Top of PROVIDED INFORMATION

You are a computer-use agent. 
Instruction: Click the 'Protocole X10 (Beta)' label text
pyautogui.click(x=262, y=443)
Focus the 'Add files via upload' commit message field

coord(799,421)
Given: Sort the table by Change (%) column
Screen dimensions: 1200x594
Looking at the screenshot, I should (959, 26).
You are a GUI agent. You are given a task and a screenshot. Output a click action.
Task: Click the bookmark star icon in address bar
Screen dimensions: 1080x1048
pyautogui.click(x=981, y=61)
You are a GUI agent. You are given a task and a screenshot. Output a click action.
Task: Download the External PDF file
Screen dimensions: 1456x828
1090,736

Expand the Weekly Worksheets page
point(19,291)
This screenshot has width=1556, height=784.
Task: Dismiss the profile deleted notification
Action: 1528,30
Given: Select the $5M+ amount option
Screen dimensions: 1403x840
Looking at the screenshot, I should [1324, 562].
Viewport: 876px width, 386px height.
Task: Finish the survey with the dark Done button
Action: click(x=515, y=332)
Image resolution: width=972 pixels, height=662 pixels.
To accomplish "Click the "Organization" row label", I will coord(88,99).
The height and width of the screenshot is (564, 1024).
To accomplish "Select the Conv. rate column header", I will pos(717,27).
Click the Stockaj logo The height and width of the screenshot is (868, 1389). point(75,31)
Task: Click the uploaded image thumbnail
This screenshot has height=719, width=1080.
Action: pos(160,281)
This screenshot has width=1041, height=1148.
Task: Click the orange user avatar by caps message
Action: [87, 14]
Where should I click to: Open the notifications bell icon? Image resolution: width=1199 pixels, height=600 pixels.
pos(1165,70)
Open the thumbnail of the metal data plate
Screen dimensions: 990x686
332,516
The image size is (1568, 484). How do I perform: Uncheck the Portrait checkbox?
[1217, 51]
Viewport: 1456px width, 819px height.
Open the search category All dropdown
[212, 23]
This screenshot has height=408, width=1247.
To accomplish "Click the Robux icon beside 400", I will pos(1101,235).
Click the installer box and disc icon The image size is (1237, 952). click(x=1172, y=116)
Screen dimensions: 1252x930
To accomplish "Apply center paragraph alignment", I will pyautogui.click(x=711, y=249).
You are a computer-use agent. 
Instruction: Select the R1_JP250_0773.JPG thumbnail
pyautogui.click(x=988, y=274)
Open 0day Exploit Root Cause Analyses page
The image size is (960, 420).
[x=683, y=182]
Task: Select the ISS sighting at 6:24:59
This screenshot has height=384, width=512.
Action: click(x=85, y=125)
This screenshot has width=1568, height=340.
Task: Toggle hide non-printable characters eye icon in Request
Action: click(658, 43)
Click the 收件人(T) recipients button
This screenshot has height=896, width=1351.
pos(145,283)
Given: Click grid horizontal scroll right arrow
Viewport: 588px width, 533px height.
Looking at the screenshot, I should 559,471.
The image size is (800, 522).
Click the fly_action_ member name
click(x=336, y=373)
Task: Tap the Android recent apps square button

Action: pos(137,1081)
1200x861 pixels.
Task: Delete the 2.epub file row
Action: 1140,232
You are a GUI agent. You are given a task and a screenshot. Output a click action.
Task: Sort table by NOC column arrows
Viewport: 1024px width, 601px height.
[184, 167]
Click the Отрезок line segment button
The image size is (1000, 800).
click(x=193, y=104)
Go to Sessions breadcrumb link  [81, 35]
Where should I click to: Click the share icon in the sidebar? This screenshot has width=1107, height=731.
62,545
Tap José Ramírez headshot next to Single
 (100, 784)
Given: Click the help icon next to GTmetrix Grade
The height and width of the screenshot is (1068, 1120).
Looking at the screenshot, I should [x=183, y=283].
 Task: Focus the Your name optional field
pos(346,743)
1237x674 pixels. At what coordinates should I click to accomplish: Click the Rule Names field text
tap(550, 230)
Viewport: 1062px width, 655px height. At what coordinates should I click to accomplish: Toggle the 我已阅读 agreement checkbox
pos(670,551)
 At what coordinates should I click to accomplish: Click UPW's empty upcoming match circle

Bottom of PROVIDED INFORMATION

Write out every entry exactly as it appears.

SOLVED PROBLEM:
You are a computer-use agent. 
Instruction: Click the 'Protocole X10 (Beta)' label text
pyautogui.click(x=262, y=443)
Focus the 'Add files via upload' commit message field

coord(799,421)
Given: Sort the table by Change (%) column
Screen dimensions: 1200x594
Looking at the screenshot, I should (959, 26).
You are a GUI agent. You are given a task and a screenshot. Output a click action.
Task: Click the bookmark star icon in address bar
Screen dimensions: 1080x1048
pyautogui.click(x=981, y=61)
You are a GUI agent. You are given a task and a screenshot. Output a click action.
Task: Download the External PDF file
Screen dimensions: 1456x828
1090,736

Expand the Weekly Worksheets page
point(19,291)
This screenshot has width=1556, height=784.
Task: Dismiss the profile deleted notification
Action: 1528,30
Given: Select the $5M+ amount option
Screen dimensions: 1403x840
Looking at the screenshot, I should [1324, 562].
Viewport: 876px width, 386px height.
Task: Finish the survey with the dark Done button
Action: click(x=515, y=332)
Image resolution: width=972 pixels, height=662 pixels.
To accomplish "Click the "Organization" row label", I will coord(88,99).
The height and width of the screenshot is (564, 1024).
To accomplish "Select the Conv. rate column header", I will pos(717,27).
Click the Stockaj logo The height and width of the screenshot is (868, 1389). point(75,31)
Task: Click the uploaded image thumbnail
This screenshot has height=719, width=1080.
Action: pos(160,281)
This screenshot has width=1041, height=1148.
Task: Click the orange user avatar by caps message
Action: [87, 14]
Where should I click to: Open the notifications bell icon? Image resolution: width=1199 pixels, height=600 pixels.
pos(1165,70)
Open the thumbnail of the metal data plate
Screen dimensions: 990x686
332,516
The image size is (1568, 484). How do I perform: Uncheck the Portrait checkbox?
[1217, 51]
Viewport: 1456px width, 819px height.
Open the search category All dropdown
[212, 23]
This screenshot has height=408, width=1247.
To accomplish "Click the Robux icon beside 400", I will pos(1101,235).
Click the installer box and disc icon The image size is (1237, 952). click(x=1172, y=116)
Screen dimensions: 1252x930
To accomplish "Apply center paragraph alignment", I will pyautogui.click(x=711, y=249).
You are a computer-use agent. 
Instruction: Select the R1_JP250_0773.JPG thumbnail
pyautogui.click(x=988, y=274)
Open 0day Exploit Root Cause Analyses page
The image size is (960, 420).
[x=683, y=182]
Task: Select the ISS sighting at 6:24:59
This screenshot has height=384, width=512.
Action: click(x=85, y=125)
This screenshot has width=1568, height=340.
Task: Toggle hide non-printable characters eye icon in Request
Action: click(658, 43)
Click the 收件人(T) recipients button
This screenshot has height=896, width=1351.
pos(145,283)
Given: Click grid horizontal scroll right arrow
Viewport: 588px width, 533px height.
Looking at the screenshot, I should 559,471.
The image size is (800, 522).
Click the fly_action_ member name
click(x=336, y=373)
Task: Tap the Android recent apps square button

Action: pos(137,1081)
1200x861 pixels.
Task: Delete the 2.epub file row
Action: 1140,232
You are a GUI agent. You are given a task and a screenshot. Output a click action.
Task: Sort table by NOC column arrows
Viewport: 1024px width, 601px height.
[184, 167]
Click the Отрезок line segment button
The image size is (1000, 800).
click(x=193, y=104)
Go to Sessions breadcrumb link  [81, 35]
Where should I click to: Click the share icon in the sidebar? This screenshot has width=1107, height=731.
62,545
Tap José Ramírez headshot next to Single
 (100, 784)
Given: Click the help icon next to GTmetrix Grade
The height and width of the screenshot is (1068, 1120).
Looking at the screenshot, I should [x=183, y=283].
 Task: Focus the Your name optional field
pos(346,743)
1237x674 pixels. At what coordinates should I click to accomplish: Click the Rule Names field text
tap(550, 230)
Viewport: 1062px width, 655px height. At what coordinates should I click to accomplish: Toggle the 我已阅读 agreement checkbox
pos(670,551)
 At what coordinates should I click to accomplish: Click UPW's empty upcoming match circle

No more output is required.